Stored data entries
[Start of Attachment]
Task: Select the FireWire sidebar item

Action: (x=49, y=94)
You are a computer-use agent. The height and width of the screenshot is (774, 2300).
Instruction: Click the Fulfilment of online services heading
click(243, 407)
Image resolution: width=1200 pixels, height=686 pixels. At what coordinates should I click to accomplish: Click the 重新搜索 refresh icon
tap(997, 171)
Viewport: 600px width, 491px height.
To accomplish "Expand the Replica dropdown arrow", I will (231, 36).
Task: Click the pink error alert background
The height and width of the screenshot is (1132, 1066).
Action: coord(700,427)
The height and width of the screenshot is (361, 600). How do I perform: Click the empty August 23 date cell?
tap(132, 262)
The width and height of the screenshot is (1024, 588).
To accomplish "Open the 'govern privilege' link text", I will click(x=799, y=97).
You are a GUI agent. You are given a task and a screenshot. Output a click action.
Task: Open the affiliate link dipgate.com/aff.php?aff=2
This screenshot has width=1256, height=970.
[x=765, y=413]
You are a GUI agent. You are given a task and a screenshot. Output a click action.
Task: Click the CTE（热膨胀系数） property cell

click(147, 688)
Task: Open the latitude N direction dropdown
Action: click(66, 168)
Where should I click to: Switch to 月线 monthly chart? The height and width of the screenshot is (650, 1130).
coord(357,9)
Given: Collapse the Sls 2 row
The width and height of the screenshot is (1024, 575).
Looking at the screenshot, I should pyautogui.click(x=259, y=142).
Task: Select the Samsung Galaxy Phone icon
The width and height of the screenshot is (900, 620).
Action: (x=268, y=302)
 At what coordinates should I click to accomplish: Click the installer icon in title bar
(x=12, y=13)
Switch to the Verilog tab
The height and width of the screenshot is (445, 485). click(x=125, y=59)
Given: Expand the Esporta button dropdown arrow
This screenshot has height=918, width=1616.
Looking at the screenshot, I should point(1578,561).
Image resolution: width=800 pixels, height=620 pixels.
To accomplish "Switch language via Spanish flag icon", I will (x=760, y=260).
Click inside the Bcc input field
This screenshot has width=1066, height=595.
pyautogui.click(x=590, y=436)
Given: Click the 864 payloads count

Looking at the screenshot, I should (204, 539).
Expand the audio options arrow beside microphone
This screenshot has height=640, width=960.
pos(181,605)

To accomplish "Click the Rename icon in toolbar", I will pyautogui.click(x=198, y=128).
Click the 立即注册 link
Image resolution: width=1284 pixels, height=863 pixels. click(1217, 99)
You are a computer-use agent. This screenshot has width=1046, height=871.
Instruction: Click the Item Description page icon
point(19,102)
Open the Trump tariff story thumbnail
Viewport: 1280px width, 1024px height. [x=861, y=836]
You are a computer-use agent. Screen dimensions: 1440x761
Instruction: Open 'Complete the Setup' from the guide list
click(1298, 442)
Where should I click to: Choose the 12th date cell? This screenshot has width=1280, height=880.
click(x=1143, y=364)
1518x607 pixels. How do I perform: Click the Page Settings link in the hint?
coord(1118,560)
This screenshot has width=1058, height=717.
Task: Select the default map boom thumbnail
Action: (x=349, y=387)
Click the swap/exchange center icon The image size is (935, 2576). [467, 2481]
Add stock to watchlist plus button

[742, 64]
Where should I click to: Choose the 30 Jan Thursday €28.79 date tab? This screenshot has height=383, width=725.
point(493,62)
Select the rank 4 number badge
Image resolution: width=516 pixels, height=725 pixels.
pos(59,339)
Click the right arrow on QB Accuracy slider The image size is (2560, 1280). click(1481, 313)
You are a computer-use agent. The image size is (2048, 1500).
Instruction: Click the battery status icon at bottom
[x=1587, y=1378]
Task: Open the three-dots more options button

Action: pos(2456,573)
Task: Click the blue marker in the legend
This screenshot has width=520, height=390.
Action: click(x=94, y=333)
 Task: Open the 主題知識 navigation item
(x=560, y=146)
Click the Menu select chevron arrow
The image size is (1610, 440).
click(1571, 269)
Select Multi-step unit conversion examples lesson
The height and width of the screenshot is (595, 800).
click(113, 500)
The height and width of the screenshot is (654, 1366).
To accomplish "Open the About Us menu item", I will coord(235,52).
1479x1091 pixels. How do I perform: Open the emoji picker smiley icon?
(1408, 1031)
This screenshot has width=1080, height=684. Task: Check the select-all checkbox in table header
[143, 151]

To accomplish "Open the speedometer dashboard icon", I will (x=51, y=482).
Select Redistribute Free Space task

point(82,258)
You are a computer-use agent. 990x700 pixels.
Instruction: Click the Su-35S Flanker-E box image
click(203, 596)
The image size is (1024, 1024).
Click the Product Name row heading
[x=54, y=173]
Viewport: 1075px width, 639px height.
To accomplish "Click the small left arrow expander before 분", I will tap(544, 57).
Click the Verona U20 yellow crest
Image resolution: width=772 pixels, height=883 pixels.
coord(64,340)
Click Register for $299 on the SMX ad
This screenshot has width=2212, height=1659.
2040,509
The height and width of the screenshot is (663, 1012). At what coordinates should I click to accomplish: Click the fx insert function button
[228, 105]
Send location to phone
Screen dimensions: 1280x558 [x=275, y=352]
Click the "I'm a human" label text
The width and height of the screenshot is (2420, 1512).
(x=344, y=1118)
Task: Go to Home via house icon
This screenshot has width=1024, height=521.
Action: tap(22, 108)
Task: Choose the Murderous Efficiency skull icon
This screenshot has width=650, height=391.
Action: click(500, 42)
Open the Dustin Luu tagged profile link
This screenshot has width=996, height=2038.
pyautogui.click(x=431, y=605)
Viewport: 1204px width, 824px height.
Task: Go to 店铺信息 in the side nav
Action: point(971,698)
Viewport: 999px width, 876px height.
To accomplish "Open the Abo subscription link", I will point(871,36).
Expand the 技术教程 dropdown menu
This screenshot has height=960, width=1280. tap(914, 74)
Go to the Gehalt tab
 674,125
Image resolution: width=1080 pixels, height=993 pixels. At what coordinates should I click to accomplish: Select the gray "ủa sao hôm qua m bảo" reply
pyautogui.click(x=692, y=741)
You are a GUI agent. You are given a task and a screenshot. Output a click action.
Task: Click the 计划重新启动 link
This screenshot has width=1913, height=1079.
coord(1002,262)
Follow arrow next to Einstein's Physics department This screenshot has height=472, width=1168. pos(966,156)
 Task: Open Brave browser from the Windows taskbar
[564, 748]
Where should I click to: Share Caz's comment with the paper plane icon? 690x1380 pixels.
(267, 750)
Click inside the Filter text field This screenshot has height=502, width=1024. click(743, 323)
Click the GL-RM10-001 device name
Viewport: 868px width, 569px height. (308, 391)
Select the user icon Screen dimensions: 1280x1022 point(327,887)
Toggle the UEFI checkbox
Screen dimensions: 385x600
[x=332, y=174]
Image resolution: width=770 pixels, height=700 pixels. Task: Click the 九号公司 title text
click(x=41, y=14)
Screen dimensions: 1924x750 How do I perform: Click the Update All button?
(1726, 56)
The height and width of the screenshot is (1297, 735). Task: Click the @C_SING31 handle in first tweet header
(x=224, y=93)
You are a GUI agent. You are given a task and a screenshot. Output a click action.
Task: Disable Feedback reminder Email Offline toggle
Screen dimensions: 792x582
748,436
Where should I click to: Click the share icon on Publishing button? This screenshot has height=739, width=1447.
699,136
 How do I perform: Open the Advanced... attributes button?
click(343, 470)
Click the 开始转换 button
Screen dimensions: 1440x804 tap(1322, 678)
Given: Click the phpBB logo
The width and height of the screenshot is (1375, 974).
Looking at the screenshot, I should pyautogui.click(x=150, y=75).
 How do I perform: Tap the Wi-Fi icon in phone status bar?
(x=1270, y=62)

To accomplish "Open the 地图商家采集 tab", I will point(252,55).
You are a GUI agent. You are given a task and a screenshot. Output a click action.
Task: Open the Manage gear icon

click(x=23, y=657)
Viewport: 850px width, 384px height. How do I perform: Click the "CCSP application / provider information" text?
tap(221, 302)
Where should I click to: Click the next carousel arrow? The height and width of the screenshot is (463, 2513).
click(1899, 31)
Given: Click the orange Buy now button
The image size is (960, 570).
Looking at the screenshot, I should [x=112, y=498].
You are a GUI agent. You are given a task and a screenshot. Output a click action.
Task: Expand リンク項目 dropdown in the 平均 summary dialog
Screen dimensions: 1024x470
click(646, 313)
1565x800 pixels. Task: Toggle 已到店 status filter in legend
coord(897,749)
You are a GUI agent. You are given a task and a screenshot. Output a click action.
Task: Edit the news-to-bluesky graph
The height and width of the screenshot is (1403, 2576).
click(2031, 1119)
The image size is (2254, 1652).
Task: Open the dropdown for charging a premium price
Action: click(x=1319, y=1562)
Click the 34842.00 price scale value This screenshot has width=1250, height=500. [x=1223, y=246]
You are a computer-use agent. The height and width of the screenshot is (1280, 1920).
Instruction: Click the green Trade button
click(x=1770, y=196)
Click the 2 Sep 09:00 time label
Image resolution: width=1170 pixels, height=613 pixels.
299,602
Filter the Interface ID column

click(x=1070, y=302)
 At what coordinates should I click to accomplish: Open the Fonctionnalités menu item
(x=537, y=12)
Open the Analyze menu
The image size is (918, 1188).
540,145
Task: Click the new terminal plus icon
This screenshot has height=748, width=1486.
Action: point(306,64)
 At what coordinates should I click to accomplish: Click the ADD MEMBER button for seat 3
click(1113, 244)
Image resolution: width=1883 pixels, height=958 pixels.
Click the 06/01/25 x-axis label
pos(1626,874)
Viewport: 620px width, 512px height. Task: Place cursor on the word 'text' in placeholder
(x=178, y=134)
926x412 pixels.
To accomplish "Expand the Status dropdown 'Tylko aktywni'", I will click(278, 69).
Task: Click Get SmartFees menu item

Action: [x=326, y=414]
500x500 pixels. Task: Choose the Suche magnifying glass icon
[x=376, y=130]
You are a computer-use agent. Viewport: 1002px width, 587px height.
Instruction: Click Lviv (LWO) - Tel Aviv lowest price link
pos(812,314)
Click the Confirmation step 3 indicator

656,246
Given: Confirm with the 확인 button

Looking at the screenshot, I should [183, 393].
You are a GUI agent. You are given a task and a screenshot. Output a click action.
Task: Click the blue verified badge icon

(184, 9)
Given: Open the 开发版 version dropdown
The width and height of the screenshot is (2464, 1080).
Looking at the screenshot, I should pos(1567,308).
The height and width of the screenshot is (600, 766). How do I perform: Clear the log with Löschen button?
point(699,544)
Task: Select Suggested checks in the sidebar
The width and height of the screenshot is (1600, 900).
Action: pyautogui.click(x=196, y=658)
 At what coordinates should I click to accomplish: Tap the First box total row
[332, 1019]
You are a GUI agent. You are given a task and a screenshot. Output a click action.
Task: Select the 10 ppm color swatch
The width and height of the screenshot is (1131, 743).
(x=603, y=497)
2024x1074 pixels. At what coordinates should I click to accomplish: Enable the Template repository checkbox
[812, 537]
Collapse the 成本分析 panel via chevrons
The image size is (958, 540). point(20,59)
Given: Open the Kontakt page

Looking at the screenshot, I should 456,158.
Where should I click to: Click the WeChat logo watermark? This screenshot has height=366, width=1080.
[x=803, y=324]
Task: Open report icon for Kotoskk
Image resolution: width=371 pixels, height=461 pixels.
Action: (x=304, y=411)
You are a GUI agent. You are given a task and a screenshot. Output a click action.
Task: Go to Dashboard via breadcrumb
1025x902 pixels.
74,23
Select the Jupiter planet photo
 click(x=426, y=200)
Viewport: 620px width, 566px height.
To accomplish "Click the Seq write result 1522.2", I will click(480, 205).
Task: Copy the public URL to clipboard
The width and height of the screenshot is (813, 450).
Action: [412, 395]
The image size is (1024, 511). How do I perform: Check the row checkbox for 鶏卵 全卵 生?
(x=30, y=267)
[End of Attachment]
> The problem: Considering the records above, how many lines hold "computer"? Please answer with only the number.

> Task result: 7